Теперь он был волен во всем сомневаться. Первая его мысль была о матери — и он поверил. Вторая мысль была о себе — и веры не стало. Неужели могло случиться в прошлом нечто такое ужасное, такое, как он теперь почувствовал, оскорбительное для него самого? Может, и есть какие-то письма, но еще не сказано, что они так уж важны или не могут быть истолкованы как совершенно безобидные. Может, Милли не захотела бы, а то и не смогла бы выполнить свою угрозу. А может, она с дьявольской находчивостью просто все выдумала, чтобы припугнуть его. Попозже надо будет зайти на Верхнюю Маунт-стрит
Но мысль о Лонгфорде и своем бесчестье увела его глубже. Независимо от всего остального он должен был тогда сразиться с Патом. Должен был презреть револьвер Пата и драться голыми руками. Пат не убил бы его. А если б и убил, все было бы лучше, чем эта, иная смерть. Когда Пат улыбнулся и сказал: «Иначе ты и не мог ответить», они были близки, так близки, как никогда в жизни. В ту минуту их связывали узы благородства, взаимного уважения. Но Эндрю только упомянул о своем долге. А нужно было его выполнить. Нужно было драться тут же, в кухне, собрав все свои силы и мужество. То была встреча, к которой он готовился всю жизнь. Он любил Пата Дюмэй, любил всегда. Схватиться с Патом, не задумываясь об исходе схватки, пусть даже смертельном, было бы последним, лучшим проявлением его любви. Но именно потому, что он всегда обожествлял Пата, пружина в нем сдала. Он не сумел пробудить в себе ту великолепную силу воли, которая бросила бы его, как борца на арене, в объятия Пата. Он опозорил свой мундир, и этого позора не забыть, не загладить никакими будущими подвигами. Сделал он это в конечном счете из-за Пата и ради Пата; сделал то единственное, за что Пат никогда не перестанет его презирать.

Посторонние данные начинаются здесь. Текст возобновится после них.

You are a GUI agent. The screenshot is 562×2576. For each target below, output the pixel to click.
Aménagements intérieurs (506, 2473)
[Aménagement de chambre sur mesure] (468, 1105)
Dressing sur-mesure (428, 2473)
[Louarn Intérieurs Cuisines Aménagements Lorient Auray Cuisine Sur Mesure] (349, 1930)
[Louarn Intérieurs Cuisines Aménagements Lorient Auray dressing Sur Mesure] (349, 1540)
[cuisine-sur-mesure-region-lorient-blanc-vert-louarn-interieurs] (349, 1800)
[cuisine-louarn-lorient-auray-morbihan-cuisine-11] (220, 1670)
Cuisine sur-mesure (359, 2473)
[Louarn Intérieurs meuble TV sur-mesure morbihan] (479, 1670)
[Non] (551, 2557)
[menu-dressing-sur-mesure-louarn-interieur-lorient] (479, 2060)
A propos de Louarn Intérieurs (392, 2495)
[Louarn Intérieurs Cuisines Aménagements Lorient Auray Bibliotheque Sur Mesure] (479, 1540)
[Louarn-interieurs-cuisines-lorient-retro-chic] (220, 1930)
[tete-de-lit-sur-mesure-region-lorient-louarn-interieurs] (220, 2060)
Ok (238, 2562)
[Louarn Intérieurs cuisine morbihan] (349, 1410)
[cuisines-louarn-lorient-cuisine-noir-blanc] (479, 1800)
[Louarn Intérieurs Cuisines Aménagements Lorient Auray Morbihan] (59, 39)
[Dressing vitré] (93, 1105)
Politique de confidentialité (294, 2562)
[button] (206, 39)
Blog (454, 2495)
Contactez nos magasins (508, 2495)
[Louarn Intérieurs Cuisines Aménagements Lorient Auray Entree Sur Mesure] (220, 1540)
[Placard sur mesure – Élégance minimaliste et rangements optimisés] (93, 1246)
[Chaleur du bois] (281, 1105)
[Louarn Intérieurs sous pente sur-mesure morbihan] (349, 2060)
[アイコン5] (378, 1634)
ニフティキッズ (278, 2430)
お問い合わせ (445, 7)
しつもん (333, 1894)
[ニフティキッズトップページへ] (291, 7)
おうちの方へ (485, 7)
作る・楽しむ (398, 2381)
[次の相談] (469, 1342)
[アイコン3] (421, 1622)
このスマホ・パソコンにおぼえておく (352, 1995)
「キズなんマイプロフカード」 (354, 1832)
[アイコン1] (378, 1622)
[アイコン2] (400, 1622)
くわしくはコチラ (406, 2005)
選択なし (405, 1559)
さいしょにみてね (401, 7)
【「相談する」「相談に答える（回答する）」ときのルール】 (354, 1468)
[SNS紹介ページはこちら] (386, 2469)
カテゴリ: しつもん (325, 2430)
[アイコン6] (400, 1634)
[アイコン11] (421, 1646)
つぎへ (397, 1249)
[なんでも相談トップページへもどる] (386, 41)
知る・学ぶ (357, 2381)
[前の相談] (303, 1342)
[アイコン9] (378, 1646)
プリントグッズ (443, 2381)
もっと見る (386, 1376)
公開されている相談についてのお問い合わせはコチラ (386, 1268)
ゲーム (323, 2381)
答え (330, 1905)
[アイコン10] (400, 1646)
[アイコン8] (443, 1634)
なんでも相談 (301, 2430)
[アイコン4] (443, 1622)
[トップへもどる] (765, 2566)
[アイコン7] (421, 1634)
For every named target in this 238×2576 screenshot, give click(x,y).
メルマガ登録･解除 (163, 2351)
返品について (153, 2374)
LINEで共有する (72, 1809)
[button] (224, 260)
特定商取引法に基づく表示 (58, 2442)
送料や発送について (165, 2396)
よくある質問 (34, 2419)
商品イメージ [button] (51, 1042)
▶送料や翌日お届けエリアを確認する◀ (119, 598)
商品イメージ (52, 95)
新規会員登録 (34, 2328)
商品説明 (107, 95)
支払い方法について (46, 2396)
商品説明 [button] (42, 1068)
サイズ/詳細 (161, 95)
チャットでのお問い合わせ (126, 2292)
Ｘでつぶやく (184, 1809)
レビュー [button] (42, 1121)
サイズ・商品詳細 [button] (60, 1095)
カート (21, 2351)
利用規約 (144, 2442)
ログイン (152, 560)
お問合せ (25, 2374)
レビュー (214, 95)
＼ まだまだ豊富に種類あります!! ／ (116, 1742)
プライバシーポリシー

Эндрю очнулся — оказалось, что он все еще держит Кэтела за руку. Он взглянул на Кэтела. Лицо у мальчика было отрешенное, покрасневшее, залитое слезами. Эндрю почувствовал, что и сам сейчас расплачется. Он сказал:
— Пойдем, Кэтел, надо найти кого-нибудь, кто бы снял с нас эту штуку. Ты не посоветуешь, куда нам пойти?
Он снова потянул мальчика за собой, подальше от грозной, зловещей пустоты Сэквил-стрит.
Они шли рядом, а навстречу им со всех сторон спешили люди, еще и еще, и в солнечном воздухе звучали голоса, теперь громче, увереннее, уже не так удивленно:
— С ума они, что ли, сошли?
— К Святой Троице повезли пушки.
— Канонерку двинули вверх по реке, будут выбивать их оттуда шрапнелью.
— Дай-то Бог, чтобы у них был там священник.
— Дураки несчастные, да поможет им теперь Бог и Пресвятая Матерь его.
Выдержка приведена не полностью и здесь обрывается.